Wednesday, January 26, 2011
Ownership Structure Info.

Thursday, January 20, 2011
Contract Awards

WUHAN, China, Jan. 20, 2011 /PRNewswire-Asia-FirstCall/ -- Wuhan General Group (China), Inc., today announced that on January 4, 2011, Wuhan Blower won a bid from the Wuhan Metro Group Co., Ltd. to supply blowers for the subway systems for a contract price of RMB 4.40 million ($0.67 million). The Company believes this initial order opens the door for additional opportunities from Wuhan Metro and is actively bidding for orders.


Monday, December 20, 2010
Notable Share Transactions

On December 13, 2010, Wuhan General Group (China), Inc. entered into a series of agreements designed to reduce the overhang of the Company’s Series A, B, C, AA, BB and JJ warrants and to simplify the Company’s capital structure.

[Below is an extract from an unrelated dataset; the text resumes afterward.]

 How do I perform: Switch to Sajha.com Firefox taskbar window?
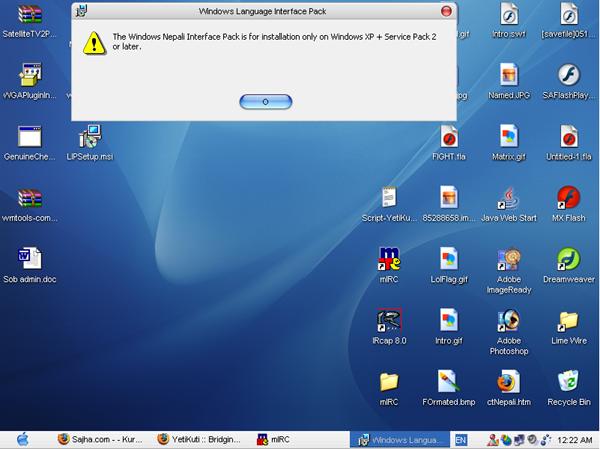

Once all of the shares have been issued in connection with the warrant recapitalization, the Company will have approximately 32,505,015 shares of common stock outstanding. After the completion of the transactions, the Company will have one Series A warrant outstanding representing the right to purchase 128,755 shares of the Company’s common stock. The Company will no longer have any Series B, C, AA, BB or JJ warrants outstanding.


Friday, November 19, 2010
Comments & Business Outlook

Third Quarter 2010 Highlights

  • Third quarter revenue was $28.8 million, an increase of 16.3% from $24.7 million for the same period in 2009. 
  • Gross profit was $8.1 million, an increase of 17.8% from $6.9 millionfor the same period in 2009
  • Gross profit margin was 28.1% compared with 27.8% for the same quarter last year
  • Operating income was $4.1 million, a decrease of 8.6% from the corresponding quarter last year
  • Net income was $1.8 million, compared with $3.0 millionfor the same period in 2009
  • Net income available to common stockholders was $1.7 million compared with $2.8 millionfor the same period in 2009. Adjusting for abnormal charges, adjusted net income available to common stockholders was $3.1 million for the third quarter of 2010
  • Earnings per diluted share were $0.05 compared with $0.08 for the third quarter last year. Adjusting for abnormal charges, earnings per diluted share were $0.10 for the third quarter of 2010

"For the third quarter, our blower division was the main driver of revenue growth, supported by this year's economic recovery in China that encouraged our customers in the steel industry to increase orders of capital equipment. In addition to positive sales growth, the improved gross margin in our turbine segment sequentially and year-over-year is a sign of an improved competitive position, which also showed the scale effect and quality improvement attributable to our new Wuhan Generating facility," said Mr. Ruilong Qi, the CEO of Wuhan General. "While we are pleased about our sales growth, effective collection of accounts receivable remains a challenge for our business and we carefully monitor the financial positions of our customers to avoid unnecessary delay of payments."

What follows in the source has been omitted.